Exercise:
Copy out all of the material below, swapping "coordinate" for "point" and changing nothing else. Omit the pictures.

--- Dataset records ---

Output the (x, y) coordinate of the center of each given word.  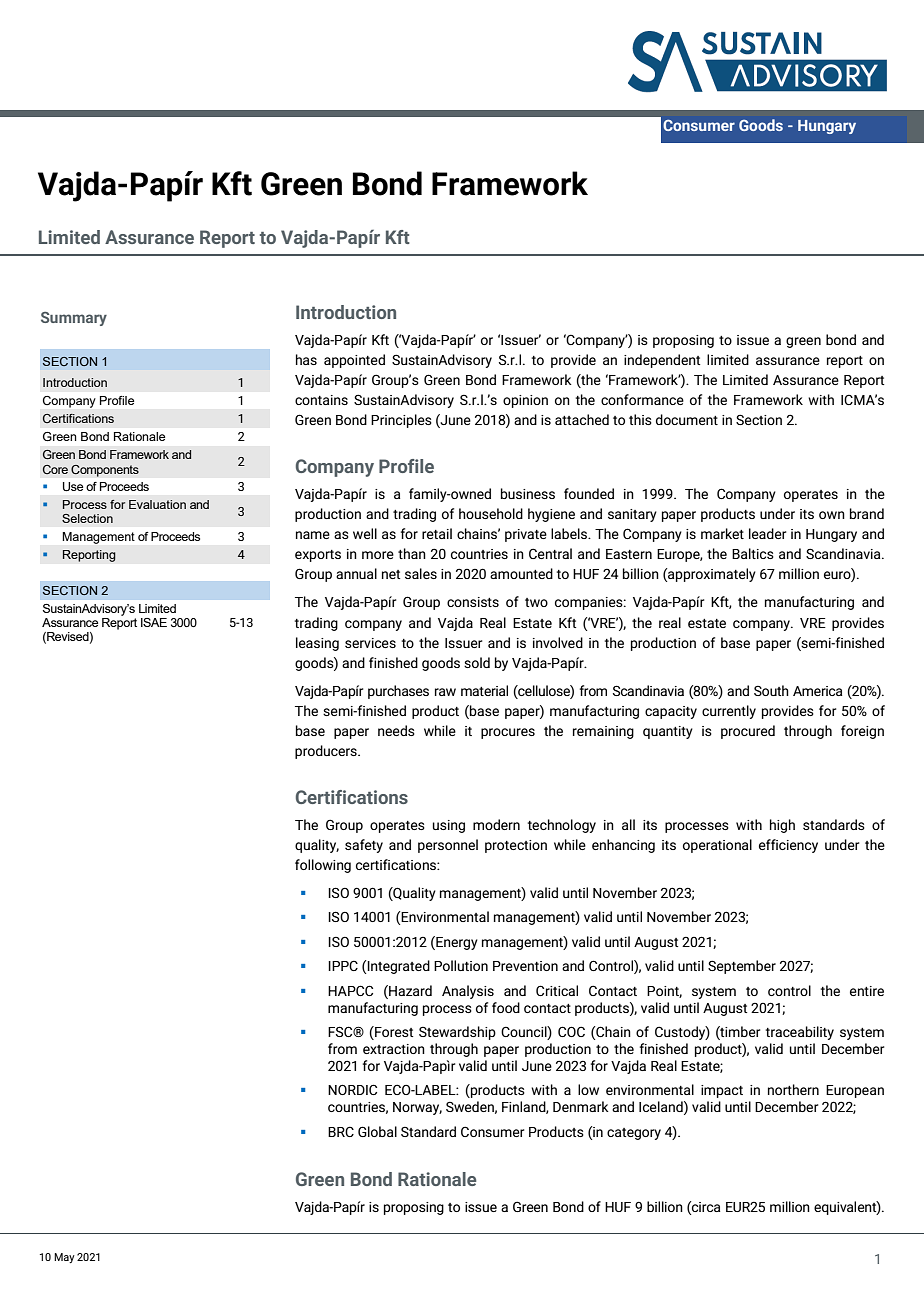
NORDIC (352, 1089)
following (323, 866)
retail (437, 533)
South (771, 690)
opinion (525, 401)
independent (662, 361)
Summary (74, 319)
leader (767, 533)
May (64, 1258)
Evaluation (157, 504)
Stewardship (457, 1033)
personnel (448, 846)
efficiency (788, 846)
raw (445, 692)
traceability (800, 1033)
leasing (317, 644)
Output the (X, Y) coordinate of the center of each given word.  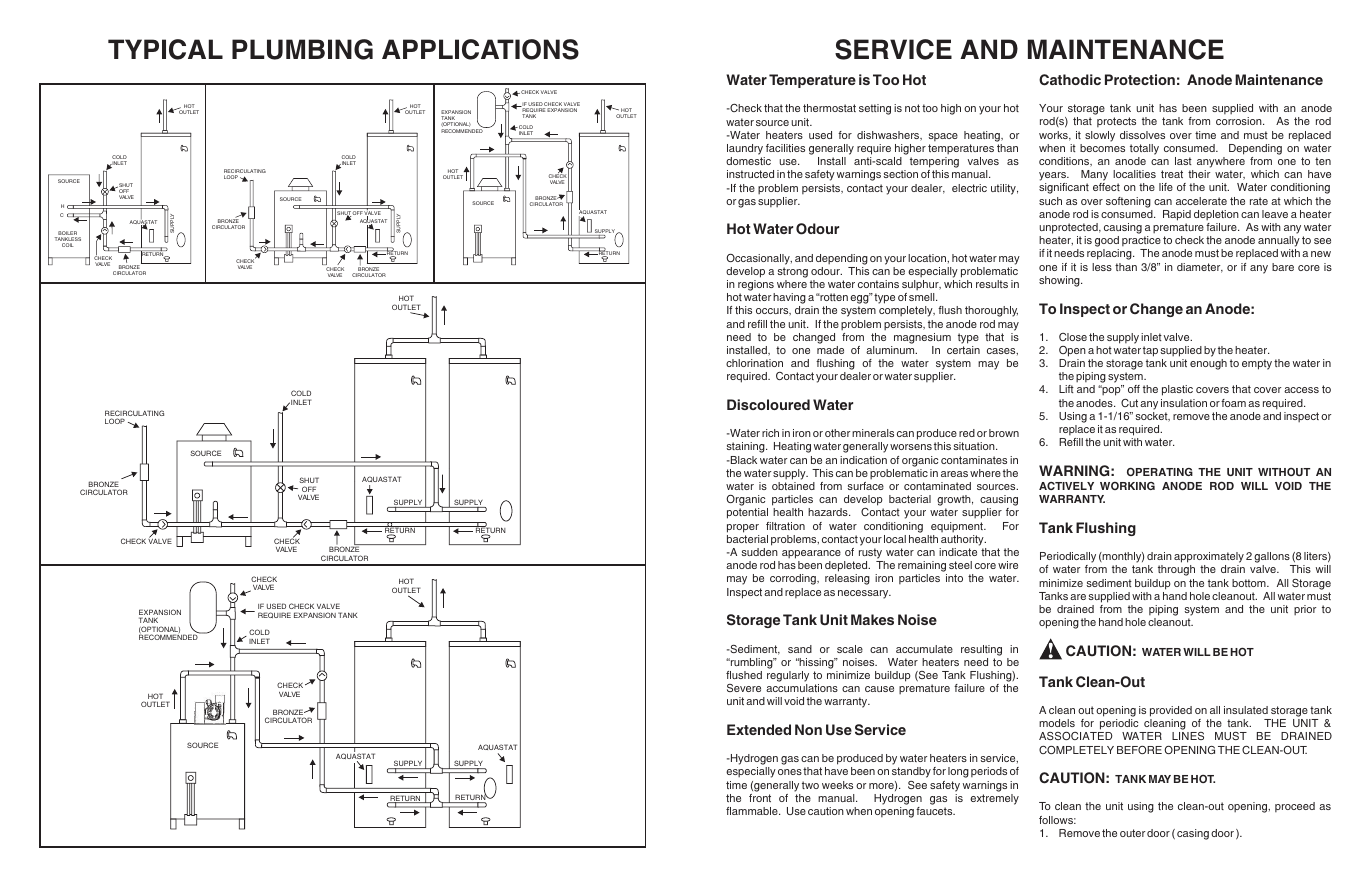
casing (1193, 834)
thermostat (829, 108)
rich (770, 433)
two (810, 785)
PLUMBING (302, 49)
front (760, 798)
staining (747, 447)
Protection (1140, 79)
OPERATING (1160, 471)
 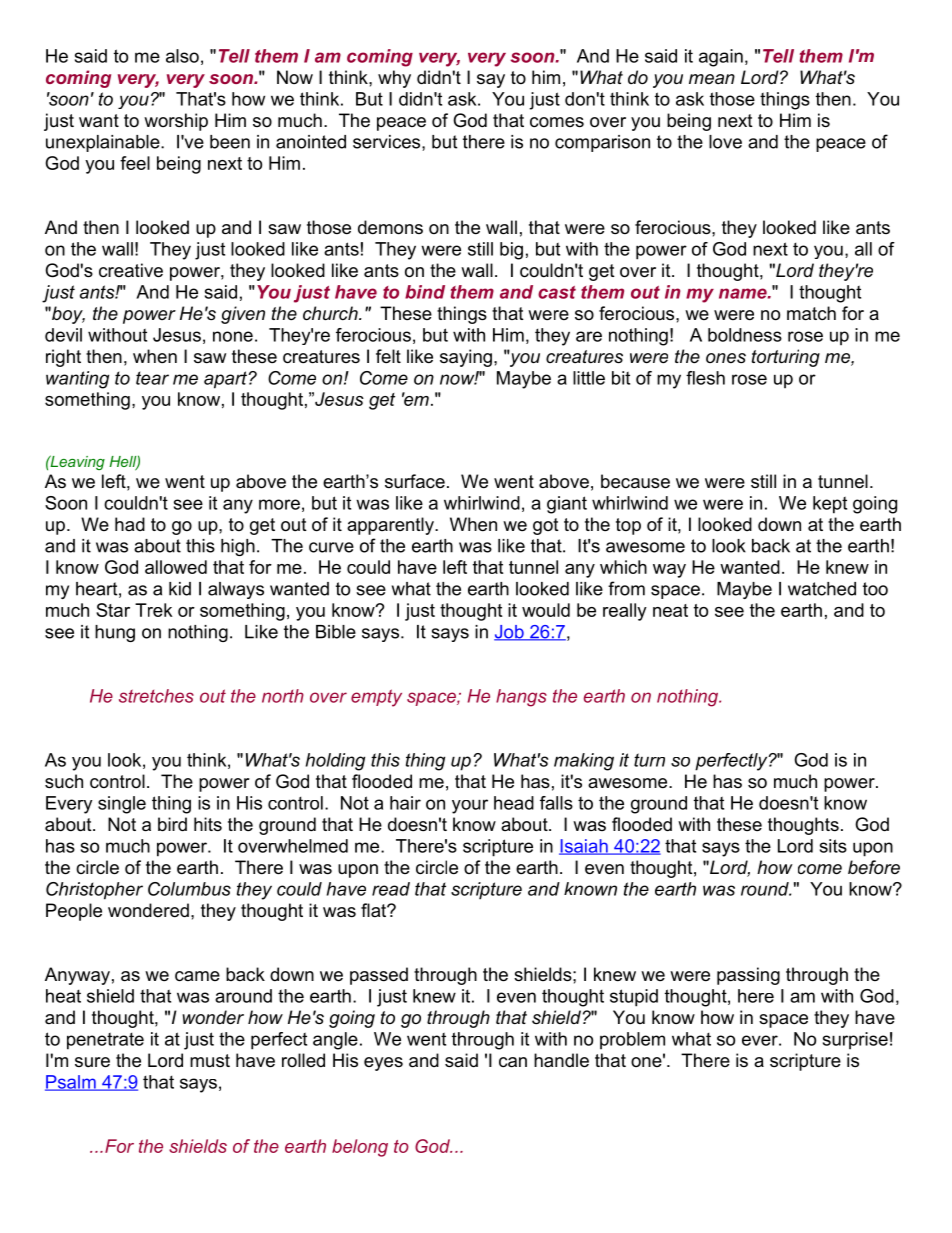 I want to click on worship, so click(x=176, y=122).
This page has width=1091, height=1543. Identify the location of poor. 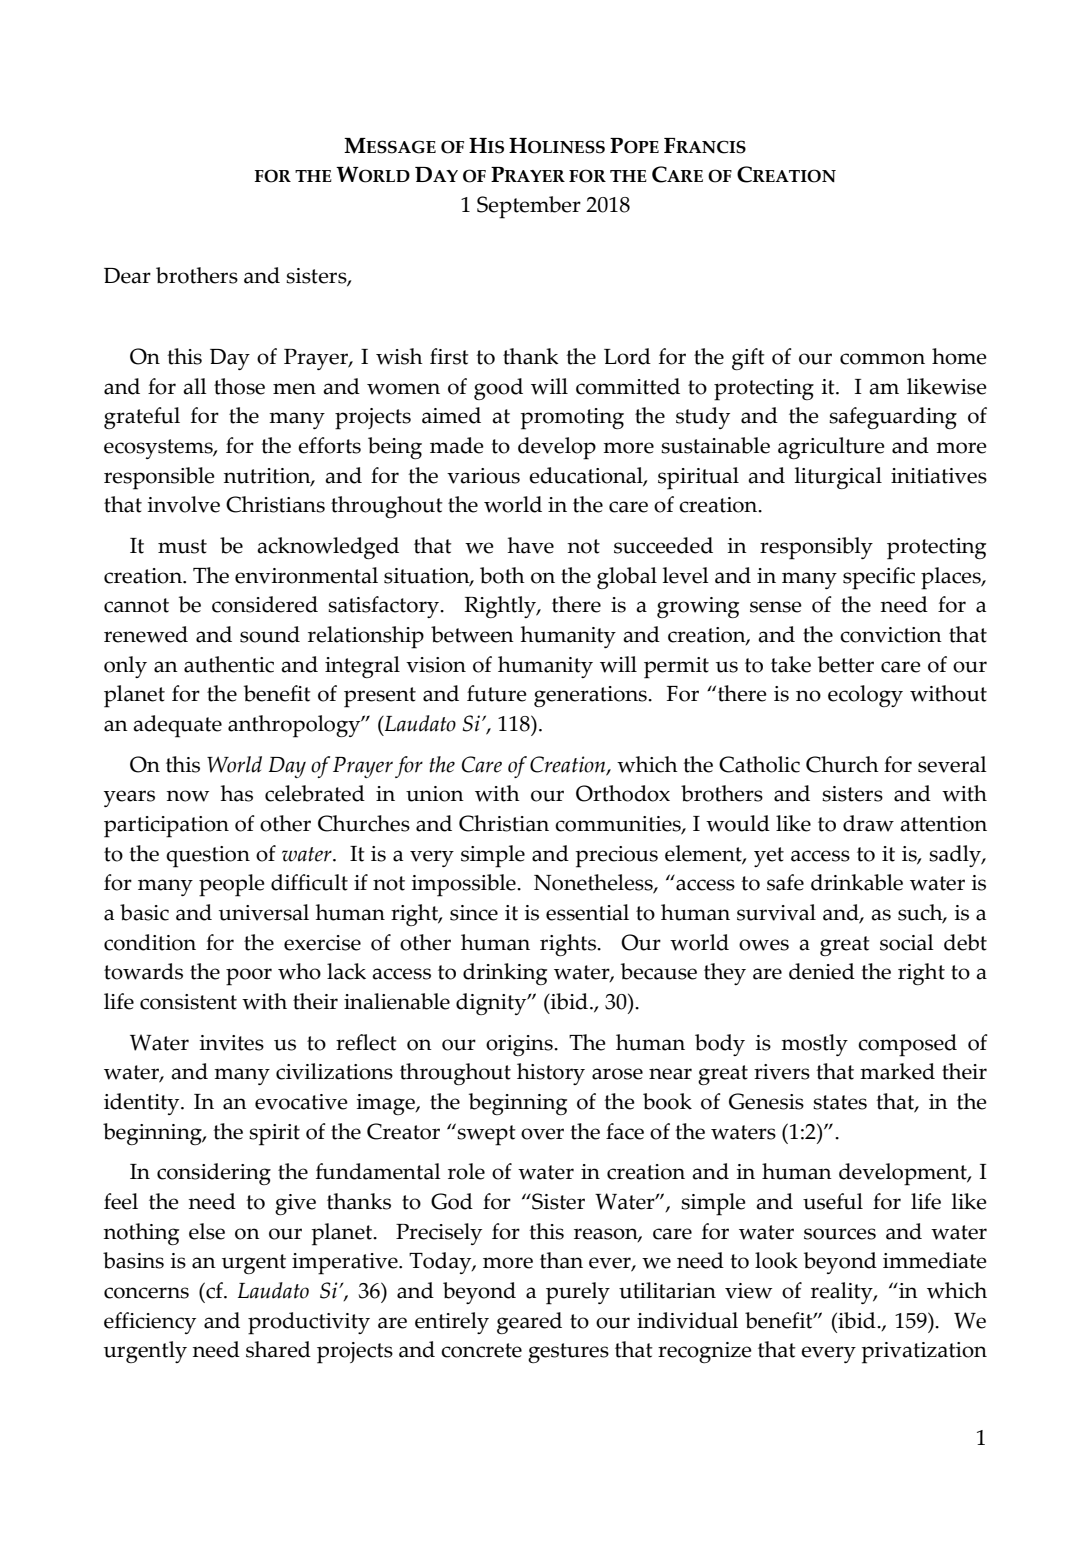
(249, 977).
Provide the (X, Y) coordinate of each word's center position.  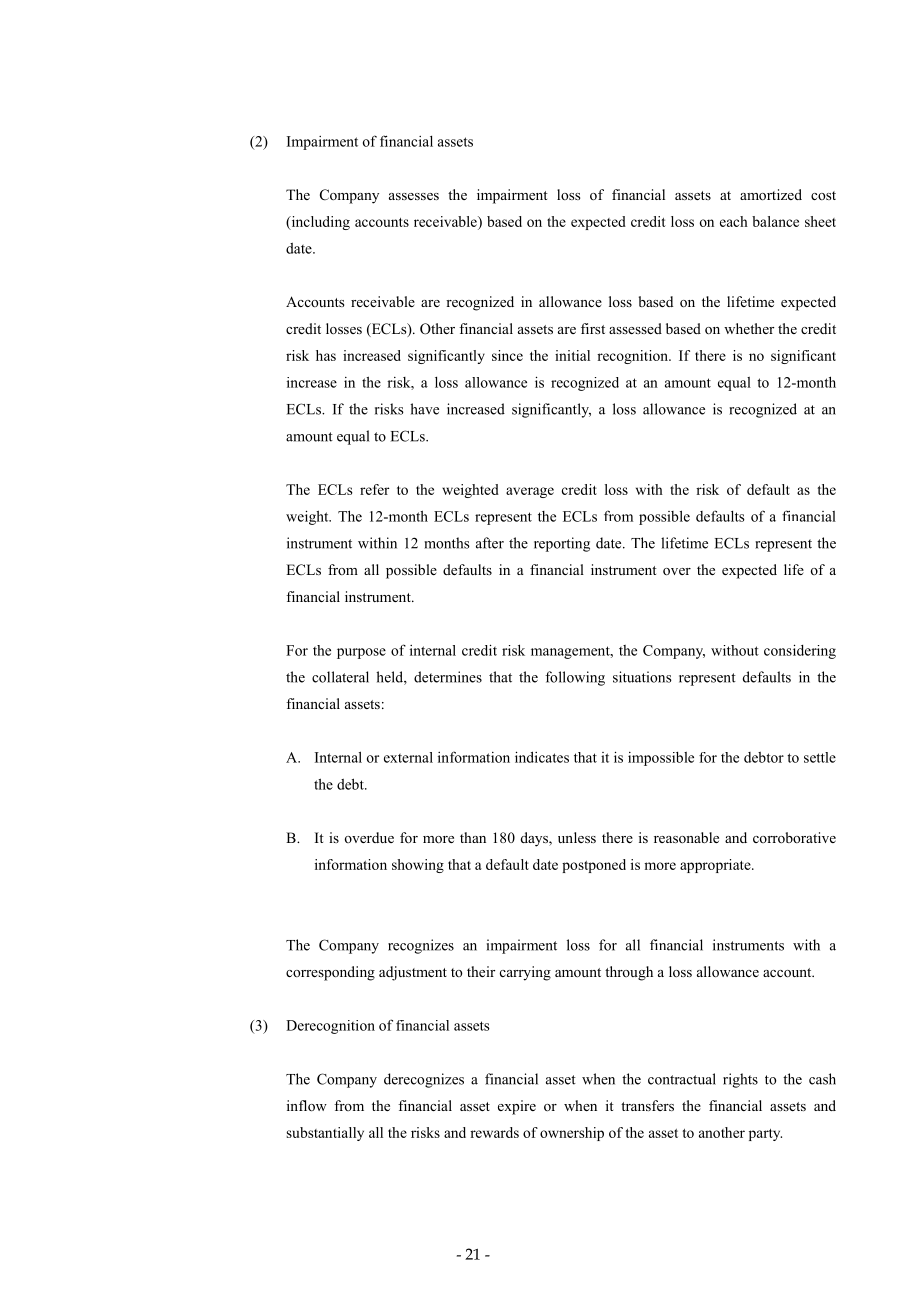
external (408, 757)
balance (775, 221)
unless (577, 837)
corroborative (794, 837)
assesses (414, 196)
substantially (325, 1134)
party (765, 1135)
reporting (562, 544)
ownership (572, 1134)
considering (800, 651)
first (593, 328)
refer (374, 489)
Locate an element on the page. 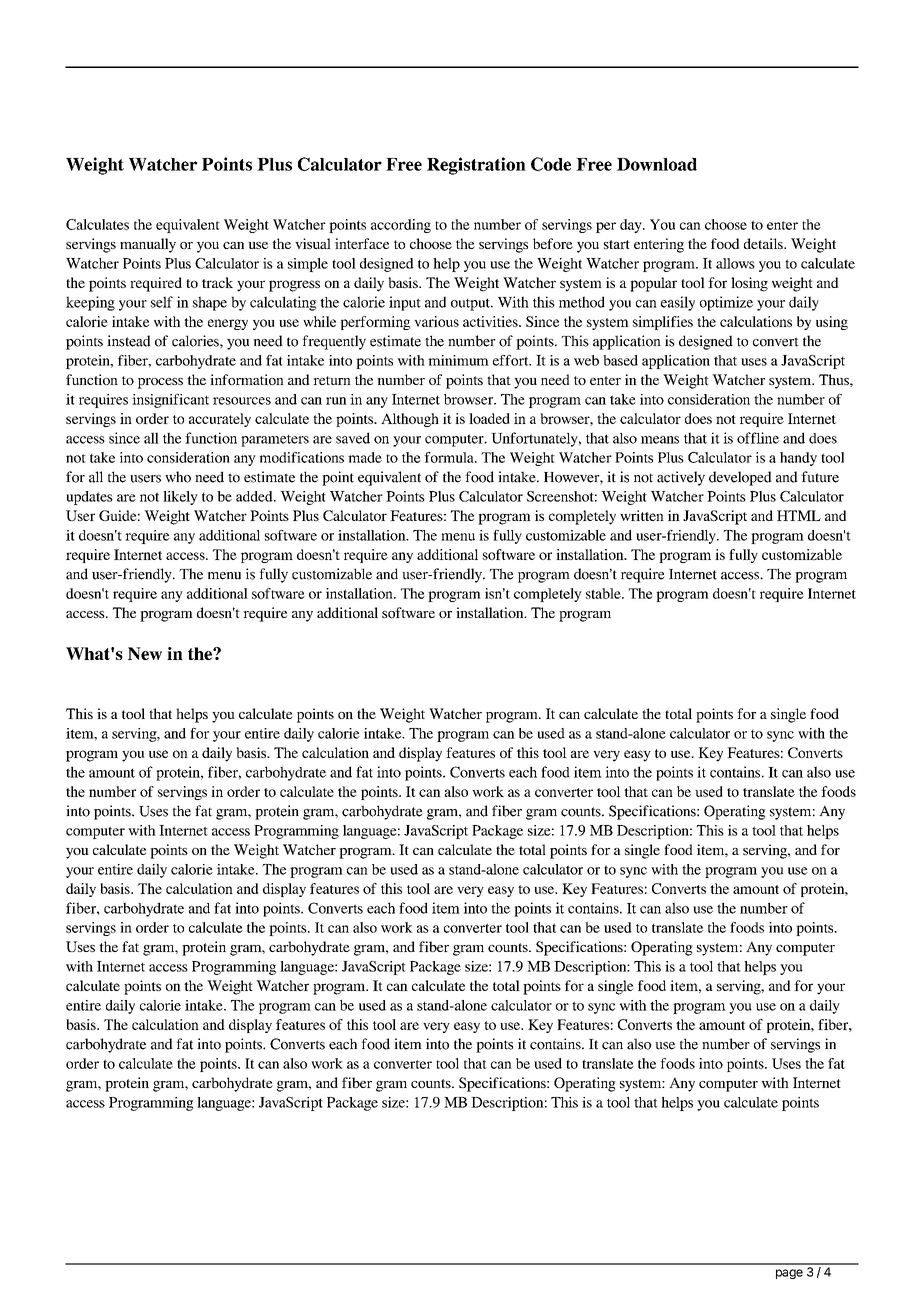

---

Task response:
Output the (x, y) point of the center of each given word.  
NORDIC (352, 1089)
following (323, 866)
retail (437, 533)
South (771, 690)
opinion (525, 401)
independent (662, 361)
Summary (74, 319)
leader (767, 533)
May (64, 1258)
Evaluation (157, 504)
Stewardship (457, 1033)
personnel (448, 846)
efficiency (788, 846)
raw (445, 692)
traceability (800, 1033)
leasing (317, 644)
Output the (X, Y) point of the center of each given word.  
casing (1193, 834)
thermostat (829, 108)
rich (770, 433)
two (810, 785)
PLUMBING (302, 49)
front (760, 798)
staining (747, 447)
Protection (1140, 79)
OPERATING (1160, 471)
  I want to click on worship, so click(x=176, y=122).
This page has width=1091, height=1543. Identify the location of poor. 
(249, 977).
Provide the (X, Y) point of each word's center position.  
external (408, 757)
balance (775, 221)
unless (577, 837)
corroborative (794, 837)
assesses (414, 196)
substantially (325, 1134)
party (765, 1135)
reporting (562, 544)
ownership (572, 1134)
considering (800, 651)
first (593, 328)
refer (374, 489)
Locate an element on the page. 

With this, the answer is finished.